La reunión duró tres cuartos de hora. El ambiente no mejoró. La conversación en torno a la mesa ovalada mantenía un tono bajo, solo interrumpido por los repentinos «No lo acabo de entender» y «¿Puedes repetirlo?» de la ministra. De vez en cuando, Synnøve von Schallenberg, especialista en medicina preventiva, tomaba el relevo a su colega. Ella también tenía el gesto preocupado y echaba miradas de reojo a la ministra mientras hablaba.
—Como usted entenderá —resumió por fin el doctor Hansteen—, la conclusión más probable es que ocurrió algo muy irregular.
Recalcó sus palabras golpeando tres veces los documentos con los nudillos.
Ruth-Dorthe Nordgarden miraba fijamente los papeles que tenía delante. El informe que le habían entregado esa misma mañana. Lo había leído. Pero tal vez no con la suficiente atención. No debería habérselo pasado por fax a Liten Lettvik. Por lo menos, no desde su despacho. ¿Podía localizarse el remitente? Había sido un terrible error.
Hizo una mueca incomprensible y se mesó los cabellos.
—Sí, pero… —su boca se contrajo con fuerza—, ¿hay algo aquí que pueda implicar un problema político?
Los cuatro de más edad intercambiaron miradas consternadas. La ayudante científica estudiaba con detenimiento un nudo en la madera de la mesa. La ministra de Sanidad Ruth-Dorthe Nordgarden entendió demasiado tarde que se había pasado de la raya. La comisión no estaba allí para ayudarla en cuestiones políticas, sino para exponer los hechos.
—Pueden marcharse —dijo muy deprisa—. Gracias por…
El resto se perdió entre el ruido de las patas de las sillas que se apartaban de la mesa cuando todos se pusieron de pie. Para colmo, la secretaria de la comisión volcó su silla. Ruth-Dorthe se quedó parada sin reaccionar, con los ojos llenos de lágrimas, pero ninguno de ellos se dio cuenta.
19.30 Calle Stolmaker, 15
Por muy fantástico que fuera que Hanne Wilhelmsen estuviera con él, Billy T. sentía un inmenso placer al encontrarse solo en casa. Nadie le obligaba a ver las noticias y podía comer espaguetis medio fríos directamente del envase sin que ella torciera el gesto. Era muy práctico. Solo tenía que dejar la lata debajo del grifo del agua caliente un rato y… voilà: la cena estaba lista.
Se había traído el puf del dormitorio; aún no se había hecho al sofá azul. Tenía el cuerpo apoyado en el puf y los brazos y las piernas estirados por el suelo. Ignoró los golpes que daba en la pared su malhumorado vecino y subió el volumen un poco más con el mando a distancia.
Madame Butterfly se acercaba a su final. Sentía con ella su enorme derrota.
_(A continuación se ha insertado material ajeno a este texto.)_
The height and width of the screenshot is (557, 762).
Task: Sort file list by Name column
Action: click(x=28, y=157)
El hombre al que amaba y a quien había esperado durante años había vuelto por fin, con otra mujer. Y esa mujer que le había arrebatado a su amado quería quitarle también su único tesoro: su hijo.
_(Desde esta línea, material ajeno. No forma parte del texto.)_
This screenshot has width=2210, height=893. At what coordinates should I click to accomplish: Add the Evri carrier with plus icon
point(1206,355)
La música se dirigía hacia el clímax, densa, dramática. Billy T. cerró los ojos, la música le llenaba, sentía vibrar los dedos de sus pies.
Con onor muore chi non può serbar vita con onore!
—Con honor muere quien no puede conservar la vida con honor —susurró Billy T.
El teléfono estropeó el final.
—¡Mierda! —Se levantó de un salto, cogió el teléfono y berreó—: ¡Espera!
Dejó el auricular sobre la mesa y escuchó cómo Madame Butterfly cantaba para su hijo con intensidad y llena de dolor: quería morir por él.
Todo había terminado.
Con una voz tan dulce que Tone-Marit creyó que se había equivocado de número, contestó:
—Hola. ¿Quién es?
Y su voz empezó a recuperar su tono habitual cuando unos segundos más tarde gritó:
—¡Qué demonios! ¿Que Benjamin Grinde ha muerto?